**WHAT IS NEEDED:**
Under this line sits a listing. Repeat exactly and only its lines from the one holding "Screen dimensions: 1568x431" through the one holding "The image size is (640, 360)."; skip pictures.

Start of DATA SECTION

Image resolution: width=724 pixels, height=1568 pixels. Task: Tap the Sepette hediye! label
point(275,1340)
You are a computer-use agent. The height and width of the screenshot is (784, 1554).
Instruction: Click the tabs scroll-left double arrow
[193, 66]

End of DATA SECTION
Start of DATA SECTION

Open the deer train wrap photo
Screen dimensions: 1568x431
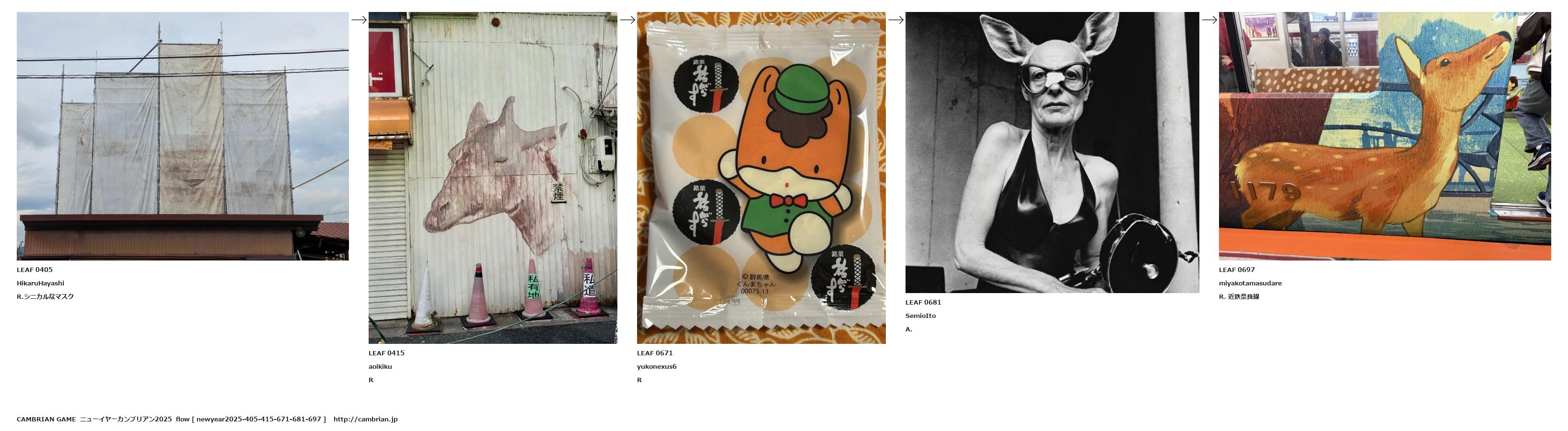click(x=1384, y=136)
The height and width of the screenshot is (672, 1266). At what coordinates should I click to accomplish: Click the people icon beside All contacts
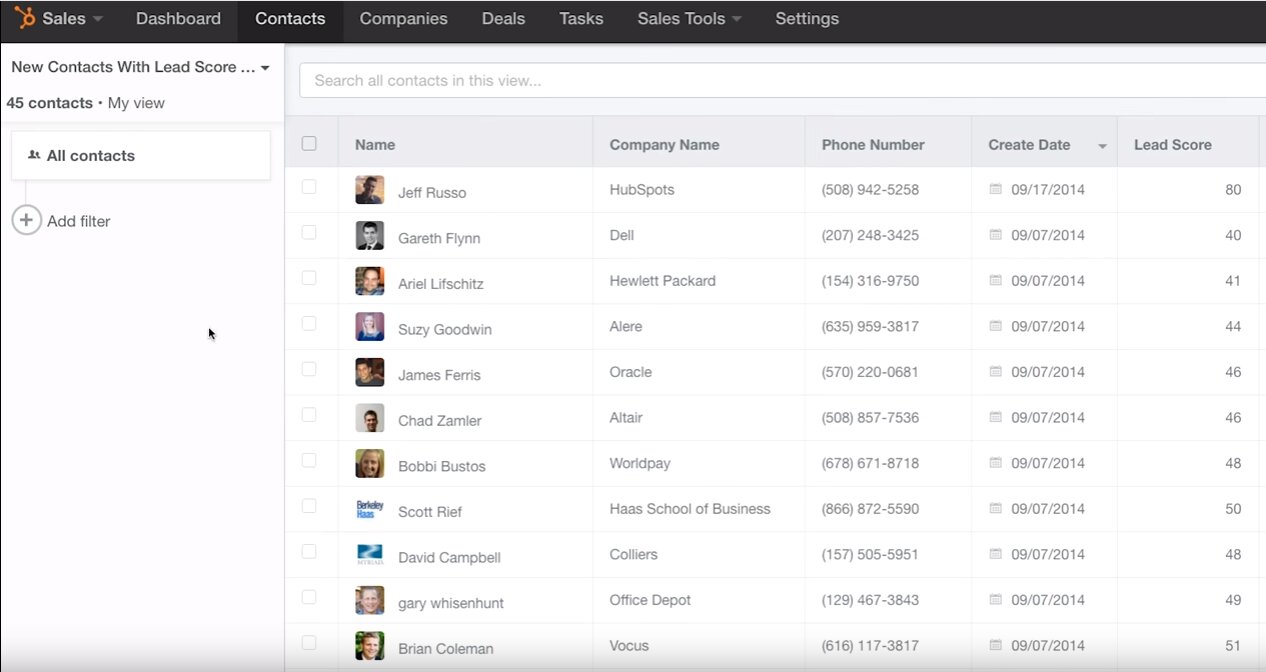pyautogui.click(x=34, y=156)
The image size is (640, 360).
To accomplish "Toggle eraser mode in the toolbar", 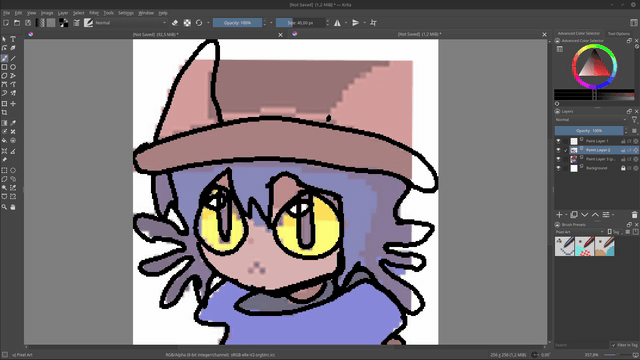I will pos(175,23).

End of DATA SECTION
Start of DATA SECTION

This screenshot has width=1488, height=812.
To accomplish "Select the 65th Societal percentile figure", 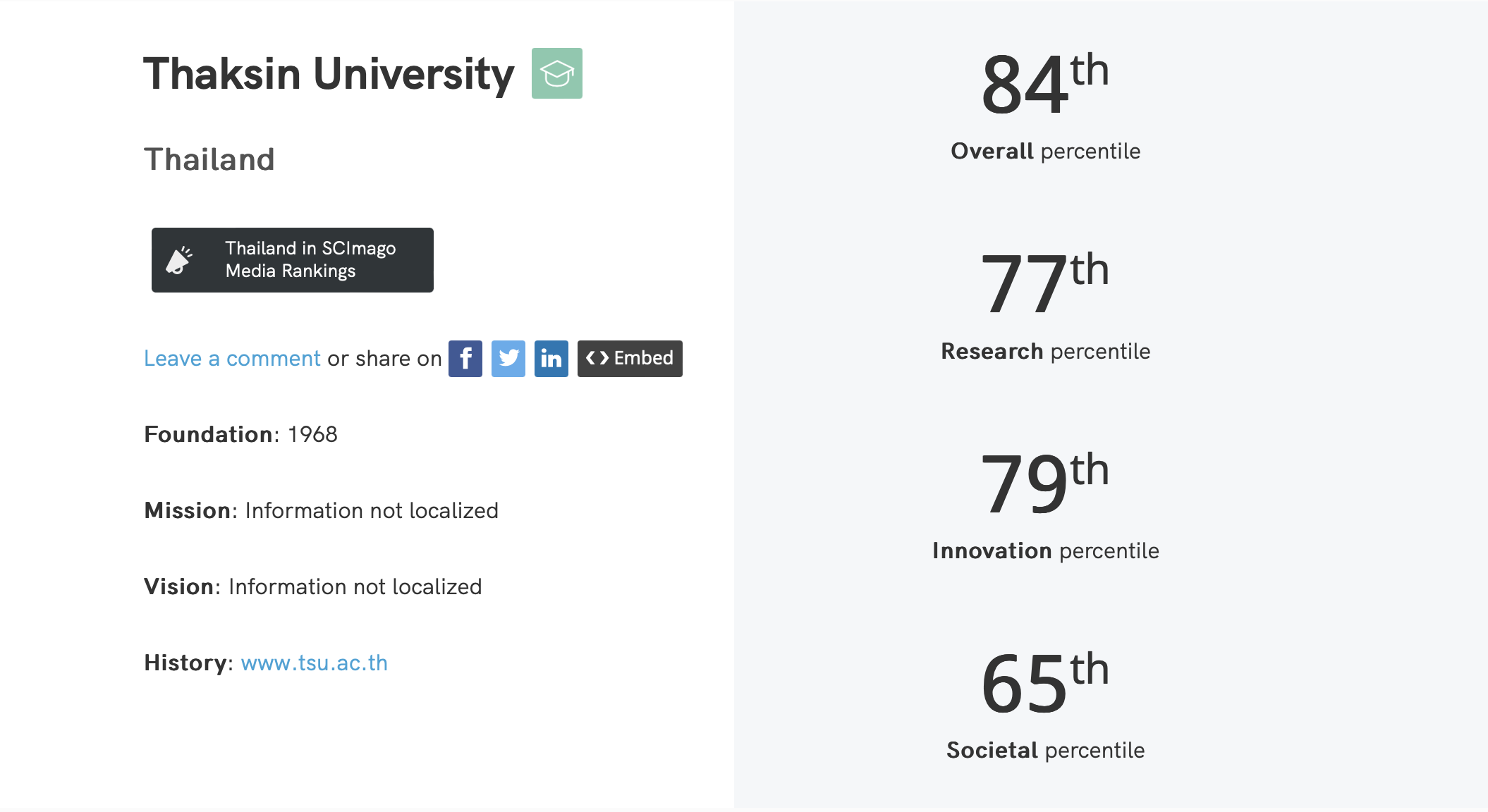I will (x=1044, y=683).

End of DATA SECTION

**OUTPUT OF THE TASK:**
Screen dimensions: 1568x431
click(x=1384, y=136)
The height and width of the screenshot is (672, 1266). At what coordinates should I click to accomplish: Click the people icon beside All contacts
pyautogui.click(x=34, y=156)
The image size is (640, 360).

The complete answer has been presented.